Sônyah Moreira: ‘Tartufos reais’
Tartufos reais
Tartufo é uma peça cômica de Molière, (1622-1673), um dramaturgo francês, considerado o mestre da comédia satírica.
Foi encenada pela primeira vez em 1664, e imediatamente desgostou a elite de religiosos da época, pois Tartufo os representava muito bem como falsos e enganadores; a Igreja, sentiu-se muito ofendida, e pediu a censura imediata da apresentação.
Um assunto que me fascina é a religião, gosto de estudar os diversos fatores da religiosidade humana, principalmente os escárnios produzidos pelos Tartufos reais.
Tartufo tornou-se sinônimo de um ser hipócrita e dissimulado, que usa o nome de Deus para se beneficiar e enganar os incautos e desesperados fiéis de alguma denominação religiosa.
Todas as religiões vão muito bem, obrigado! São isentas de impostos, e quando existe a mistura de Estado e religião, os privilégios alcançados ultrapassam a moralidade e os ensinamentos básicos de respeito ao próximo.
Os impostores Tartufos usam o nome de Deus em defesa da violência, criam um Deus como se este fosse um amigo imaginário, aquele personagem do qual uma criança ingênua faz tudo que lhe é ordenado, e vice-versa.
A fé torna-se importante ou fundamentada de acordo com o número de likes que recebem; quanto mais gostam, mais religiosos nos tornaram. É a quantidade relegando a qualidade.
Os Tartufos dizem a todos que devem falar a sua língua, são religiosos nas palavras e ateus nas atitudes.
Para os Tartufos, religiosidade é o ápice do ser humano; todavia, ser um ateu não é uma evolução do entendimento, e nem ser religioso um retrocesso evolutivo, estando este cada qual dentro de suas limitações para a compreensão do que é divino, ou não.
JC, um expert, ao tornar-se carne e sangue, preferiu os excluídos, em agonia na cruz escolheu um ladrão porque se arrependera, canonizou-o, ao dizer-lhe que, em breve, estaria ao lado do Pai. O filho pródigo é quem recebe festa ao retornar para casa do pai. O Cristo escolheu pecadores, rejeitados e excluídos, e os filhos pródigos mundo afora.
Que diriam as redes sociais a um ser que defende prostitutas, ladrões, e todos aqueles que vivem à margem? O cristianismo de Cristo era para todos os seres humanos e não apenas aos frequentadores dos templos.

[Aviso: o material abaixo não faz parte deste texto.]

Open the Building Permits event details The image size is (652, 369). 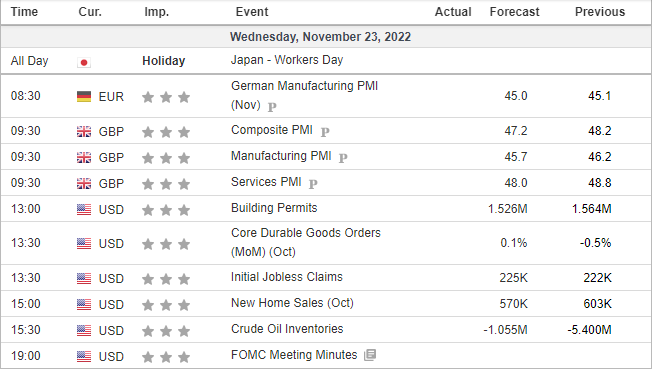click(274, 208)
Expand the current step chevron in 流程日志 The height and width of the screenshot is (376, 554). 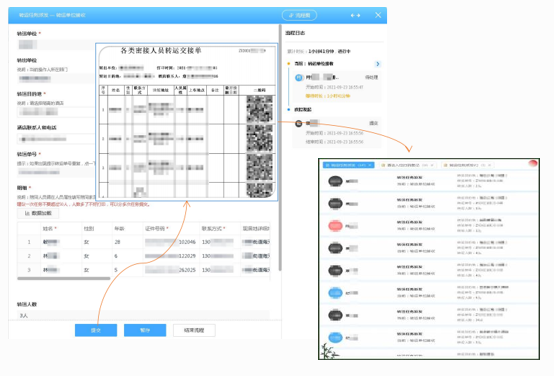pos(377,64)
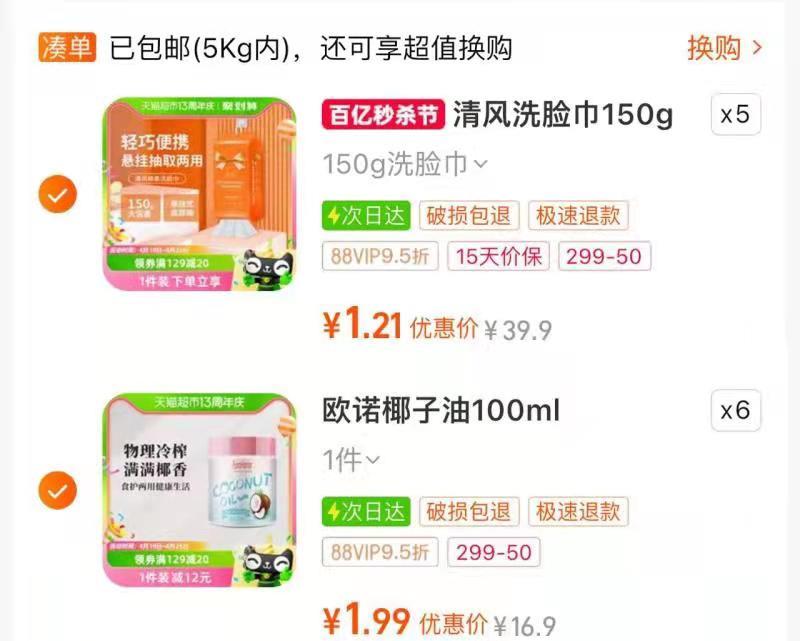Tap the 299-50 coupon tag on 椰子油
800x641 pixels.
(493, 552)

Hoje os textos bíblicos são publicados a exaustão e sempre acompanhados por um kkkk (riso da era tecnológica), isso dá o aval para ser religioso, bondoso, caridoso e todos os “osos”, eloquentes das vaidades.
Um cristão não julga, pois isso é um atributo divino, condição essa que JC abriu mão ao esvaziar-se de sua vontade, e aceitando o desejo divino, ou seja, a kenosis.
Portanto, o mundo está repleto de Tartufos anônimos ou famosos, seres enganadores que transformam a fé em água que escorre ralo abaixo. Esses algozes se igualam a Deus. Hoje, com a modernidade, se escondem atrás de suas redes sociais, ferramenta muitas vezes demoníaca do século XXI; são juízes que não respeitam leis e promovem linchamentos on-line.
Tartufo, de Molière continua a ser um personagem atual e representado em diversos segmentos religiosos e seus astutos líderes. Não há dúvida em dizer que a vida imita a arte, ou será a arte que imita a vida? Ontem, hoje e sempre!
Que seja feita a vossa vontade, assim na terra como… Na tartufice. Amém!